The tests that I have to execute are either simple checking of each value against a list or range of valid values (e.g. temperature > -20 AND temperature < 50
or sometimes checking interdependencies between multiple records (e.g. seven records belonging to the same type must have consecutive timestamps).
My preferred language for writing and executing such tests is Python but I am willing to learn something new if that would be helpful.
If possible, I would like to use one of the established test runners such as UnitTest
, nose
, py.test
, ... in order to profit from their already built-in infrastructure (logging which test is currently running, statistics on passed/failed tests, jUnit XML output etc.).
Now comes the problem: The data sets can be large (a few million records or more) and reading them completely into memory is not always possible/reasonable. Consequently, it is not possible to write something like this:
class Validate_Data(unittest.TestCase):
def setUp(self):
self.data = read_all_data_into_memory()
def validate_something(self):
for record in self.data:
self.assertEqual(record['some_key'], 1)
def validate_something_else(self):
for record in self.data:
self.assertEqual(record['some_other_key'], 2)

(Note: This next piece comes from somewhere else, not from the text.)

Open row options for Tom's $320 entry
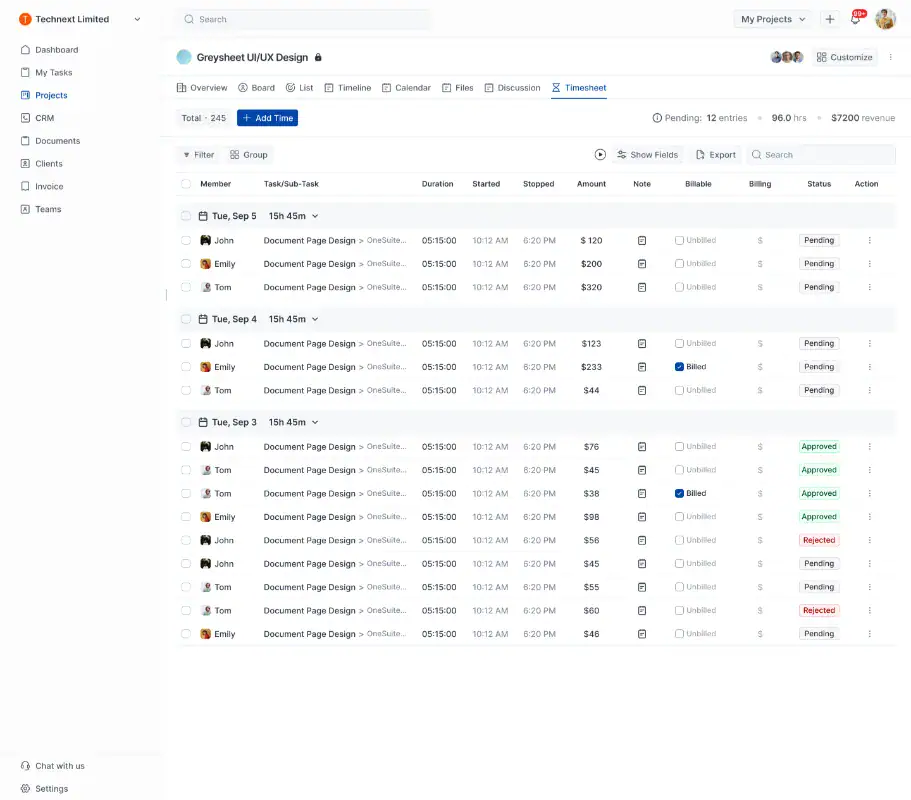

However, reading the data from arbitrary file formats such as CSV, XML, protobuf, ... might take some time, so it would neither be reasonable to read the records one by one again and again inside of each testing function.

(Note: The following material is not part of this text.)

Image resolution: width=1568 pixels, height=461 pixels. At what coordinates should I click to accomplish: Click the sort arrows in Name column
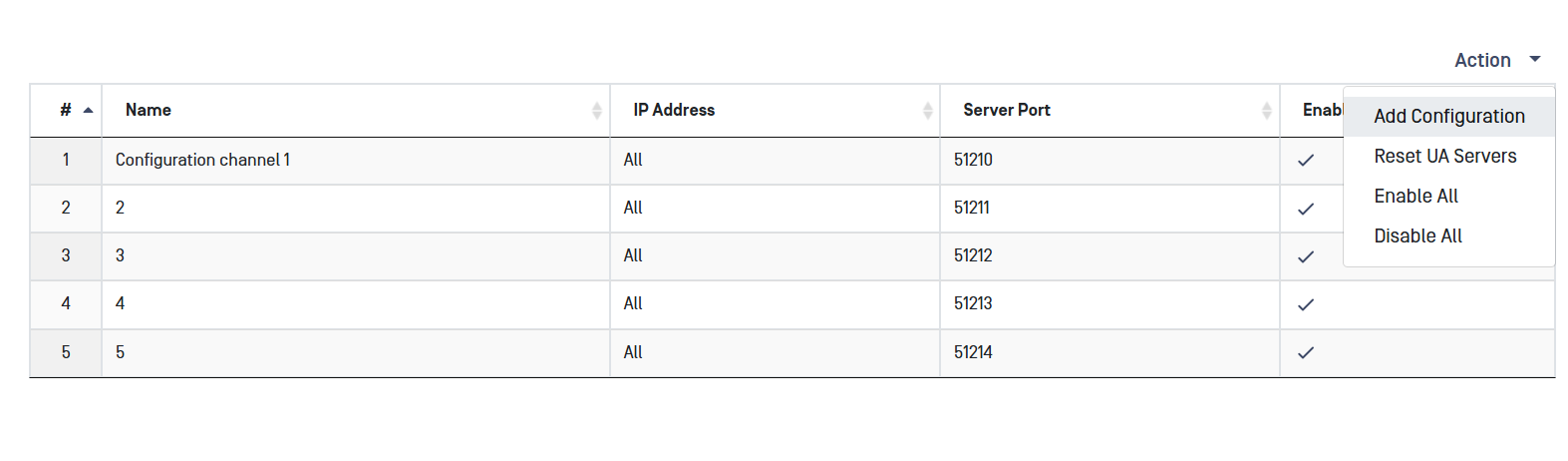[596, 111]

What I would rather like to do would be reading the single records from file one by one (to stay low on memory consumption), passing each record into multiple testing functions one after the other and when done, continue with the next record, but still end the process with a nice overview of which tests passed/failed.
How would this be accomplished best? An idea that came to my mind for this: In the setup method, read the whole data record by record once and store it in some binary format on disk (pickle, messagepack, pytables, hdf5, ...). Then read it again from there in each testing method which should take way less time than reading it during setup. However, I am not sure whether this is the best way to go.
I also read a few examples of data-driven-testing (e.g. with nose test generators), generating a new test case for each record read - however, I think generating millions of test cases won't be a good idea performance-wise.